• [Exercise aim]
Wherever the string "computer" appears in the entries below, return the line that holds it.
== Segment start ==
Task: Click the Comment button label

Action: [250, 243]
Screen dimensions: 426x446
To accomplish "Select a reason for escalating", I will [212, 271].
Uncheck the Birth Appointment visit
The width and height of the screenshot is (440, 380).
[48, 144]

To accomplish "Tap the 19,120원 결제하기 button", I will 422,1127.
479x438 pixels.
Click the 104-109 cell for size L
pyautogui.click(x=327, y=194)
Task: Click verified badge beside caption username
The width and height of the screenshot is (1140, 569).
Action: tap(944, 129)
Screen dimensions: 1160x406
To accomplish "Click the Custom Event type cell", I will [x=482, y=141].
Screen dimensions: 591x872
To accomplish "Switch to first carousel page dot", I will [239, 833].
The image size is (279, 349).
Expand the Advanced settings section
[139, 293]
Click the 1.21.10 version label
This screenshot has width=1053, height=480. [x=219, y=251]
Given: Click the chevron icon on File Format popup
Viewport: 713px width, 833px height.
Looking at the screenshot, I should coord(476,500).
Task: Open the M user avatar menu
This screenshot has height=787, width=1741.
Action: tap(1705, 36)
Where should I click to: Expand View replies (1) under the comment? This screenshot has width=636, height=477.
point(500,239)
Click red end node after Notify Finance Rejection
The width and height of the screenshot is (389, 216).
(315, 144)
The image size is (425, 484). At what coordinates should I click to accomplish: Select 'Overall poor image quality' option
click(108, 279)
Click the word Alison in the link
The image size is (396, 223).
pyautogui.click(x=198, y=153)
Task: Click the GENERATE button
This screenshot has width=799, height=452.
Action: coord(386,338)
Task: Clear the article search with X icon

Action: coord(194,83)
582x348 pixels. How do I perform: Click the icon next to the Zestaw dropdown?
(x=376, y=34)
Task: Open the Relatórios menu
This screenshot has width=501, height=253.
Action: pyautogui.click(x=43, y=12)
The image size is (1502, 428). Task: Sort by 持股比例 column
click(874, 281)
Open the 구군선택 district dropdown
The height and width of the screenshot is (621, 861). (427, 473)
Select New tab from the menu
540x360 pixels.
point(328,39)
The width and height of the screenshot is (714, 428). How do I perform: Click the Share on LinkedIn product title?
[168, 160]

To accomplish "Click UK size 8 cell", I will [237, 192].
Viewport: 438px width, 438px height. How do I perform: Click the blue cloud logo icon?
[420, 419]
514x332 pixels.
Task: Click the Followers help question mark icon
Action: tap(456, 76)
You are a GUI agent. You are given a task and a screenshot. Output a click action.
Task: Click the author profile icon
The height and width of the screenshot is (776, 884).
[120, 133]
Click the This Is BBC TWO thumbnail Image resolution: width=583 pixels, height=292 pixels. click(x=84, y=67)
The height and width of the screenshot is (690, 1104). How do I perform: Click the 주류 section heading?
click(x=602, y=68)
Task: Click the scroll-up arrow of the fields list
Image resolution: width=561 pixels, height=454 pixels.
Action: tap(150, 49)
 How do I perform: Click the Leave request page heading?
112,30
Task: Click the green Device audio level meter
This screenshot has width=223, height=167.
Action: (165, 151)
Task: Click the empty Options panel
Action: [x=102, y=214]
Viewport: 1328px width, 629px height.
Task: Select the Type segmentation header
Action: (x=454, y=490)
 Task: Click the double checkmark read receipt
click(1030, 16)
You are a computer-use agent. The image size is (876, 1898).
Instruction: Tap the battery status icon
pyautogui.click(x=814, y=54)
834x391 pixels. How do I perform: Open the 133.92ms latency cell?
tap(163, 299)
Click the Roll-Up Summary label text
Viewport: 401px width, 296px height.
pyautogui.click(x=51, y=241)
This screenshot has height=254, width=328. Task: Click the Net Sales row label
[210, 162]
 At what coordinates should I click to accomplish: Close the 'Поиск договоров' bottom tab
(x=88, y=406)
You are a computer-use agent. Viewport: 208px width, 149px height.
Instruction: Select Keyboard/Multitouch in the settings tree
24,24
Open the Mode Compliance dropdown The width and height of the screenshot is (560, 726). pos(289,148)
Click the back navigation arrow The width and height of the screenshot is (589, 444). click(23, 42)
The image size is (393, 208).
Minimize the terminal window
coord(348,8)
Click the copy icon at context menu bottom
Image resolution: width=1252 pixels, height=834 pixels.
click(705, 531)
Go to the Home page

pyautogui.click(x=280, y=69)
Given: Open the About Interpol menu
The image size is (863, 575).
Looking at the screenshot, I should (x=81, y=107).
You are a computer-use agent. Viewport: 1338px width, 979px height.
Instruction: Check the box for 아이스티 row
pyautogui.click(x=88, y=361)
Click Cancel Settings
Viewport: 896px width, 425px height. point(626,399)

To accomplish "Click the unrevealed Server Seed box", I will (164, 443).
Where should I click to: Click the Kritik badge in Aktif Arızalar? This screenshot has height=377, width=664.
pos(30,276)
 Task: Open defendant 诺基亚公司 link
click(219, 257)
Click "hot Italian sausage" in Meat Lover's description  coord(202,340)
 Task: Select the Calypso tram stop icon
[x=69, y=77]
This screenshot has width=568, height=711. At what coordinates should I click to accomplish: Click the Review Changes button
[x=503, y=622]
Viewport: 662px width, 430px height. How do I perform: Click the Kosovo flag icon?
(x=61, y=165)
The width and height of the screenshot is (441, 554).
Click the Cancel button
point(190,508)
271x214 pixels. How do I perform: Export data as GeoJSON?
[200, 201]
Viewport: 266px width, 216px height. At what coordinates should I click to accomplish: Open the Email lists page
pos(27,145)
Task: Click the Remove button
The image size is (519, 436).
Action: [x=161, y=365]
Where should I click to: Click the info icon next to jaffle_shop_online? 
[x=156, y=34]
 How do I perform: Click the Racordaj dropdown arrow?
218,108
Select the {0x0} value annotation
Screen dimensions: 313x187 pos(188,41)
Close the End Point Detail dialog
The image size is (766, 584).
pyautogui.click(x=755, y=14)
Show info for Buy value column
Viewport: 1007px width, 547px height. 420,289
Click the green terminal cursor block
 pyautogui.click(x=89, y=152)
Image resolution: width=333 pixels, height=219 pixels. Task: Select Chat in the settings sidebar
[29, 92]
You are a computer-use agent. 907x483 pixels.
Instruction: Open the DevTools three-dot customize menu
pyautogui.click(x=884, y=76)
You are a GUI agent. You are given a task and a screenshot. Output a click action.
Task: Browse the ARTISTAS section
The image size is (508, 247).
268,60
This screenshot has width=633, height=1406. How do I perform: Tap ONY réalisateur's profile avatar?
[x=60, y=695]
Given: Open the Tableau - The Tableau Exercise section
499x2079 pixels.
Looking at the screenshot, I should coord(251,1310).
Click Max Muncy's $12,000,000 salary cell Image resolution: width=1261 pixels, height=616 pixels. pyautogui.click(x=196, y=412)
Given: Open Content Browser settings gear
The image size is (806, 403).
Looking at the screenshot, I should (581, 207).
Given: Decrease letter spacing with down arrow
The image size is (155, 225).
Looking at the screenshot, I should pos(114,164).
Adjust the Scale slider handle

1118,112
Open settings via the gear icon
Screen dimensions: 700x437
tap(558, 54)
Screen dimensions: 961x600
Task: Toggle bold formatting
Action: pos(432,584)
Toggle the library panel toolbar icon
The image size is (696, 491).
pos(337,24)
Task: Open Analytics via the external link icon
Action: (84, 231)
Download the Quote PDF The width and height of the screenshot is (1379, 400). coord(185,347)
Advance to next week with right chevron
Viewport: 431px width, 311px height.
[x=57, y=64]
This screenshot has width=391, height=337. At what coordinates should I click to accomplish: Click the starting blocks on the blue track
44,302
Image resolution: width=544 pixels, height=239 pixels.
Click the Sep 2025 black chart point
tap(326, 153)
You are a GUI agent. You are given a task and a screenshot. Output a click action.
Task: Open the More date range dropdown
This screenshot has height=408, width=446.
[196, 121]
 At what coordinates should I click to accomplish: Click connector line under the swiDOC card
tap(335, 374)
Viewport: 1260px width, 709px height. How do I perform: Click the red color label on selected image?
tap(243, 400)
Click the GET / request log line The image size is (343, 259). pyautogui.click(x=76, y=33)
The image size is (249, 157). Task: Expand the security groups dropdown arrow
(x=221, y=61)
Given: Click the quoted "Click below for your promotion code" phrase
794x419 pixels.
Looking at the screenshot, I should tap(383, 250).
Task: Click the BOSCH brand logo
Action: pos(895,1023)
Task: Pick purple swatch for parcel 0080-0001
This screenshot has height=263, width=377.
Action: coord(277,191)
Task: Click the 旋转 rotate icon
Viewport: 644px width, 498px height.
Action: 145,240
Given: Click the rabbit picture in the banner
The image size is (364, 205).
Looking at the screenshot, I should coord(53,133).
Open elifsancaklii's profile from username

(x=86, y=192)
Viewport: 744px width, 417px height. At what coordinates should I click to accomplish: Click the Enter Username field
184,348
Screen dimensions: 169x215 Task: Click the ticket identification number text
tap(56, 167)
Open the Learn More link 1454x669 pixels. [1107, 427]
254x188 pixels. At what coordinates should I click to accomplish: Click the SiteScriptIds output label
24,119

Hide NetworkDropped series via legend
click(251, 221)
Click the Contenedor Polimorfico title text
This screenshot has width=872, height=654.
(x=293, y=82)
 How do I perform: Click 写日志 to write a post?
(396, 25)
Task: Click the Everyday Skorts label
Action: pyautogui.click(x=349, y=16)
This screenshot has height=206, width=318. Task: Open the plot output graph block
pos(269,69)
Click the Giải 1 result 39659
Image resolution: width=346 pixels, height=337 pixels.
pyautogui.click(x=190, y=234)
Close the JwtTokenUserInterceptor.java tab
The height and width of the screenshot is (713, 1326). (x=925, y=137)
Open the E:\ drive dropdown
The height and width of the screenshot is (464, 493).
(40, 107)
== Segment end ==
• [Result below]
You are a computer-use agent. The image size is (876, 1898).
You are a computer-use agent. Viewport: 208px width, 149px height.
You are a computer-use agent. Viewport: 1338px width, 979px height.
You are a computer-use agent. 907x483 pixels.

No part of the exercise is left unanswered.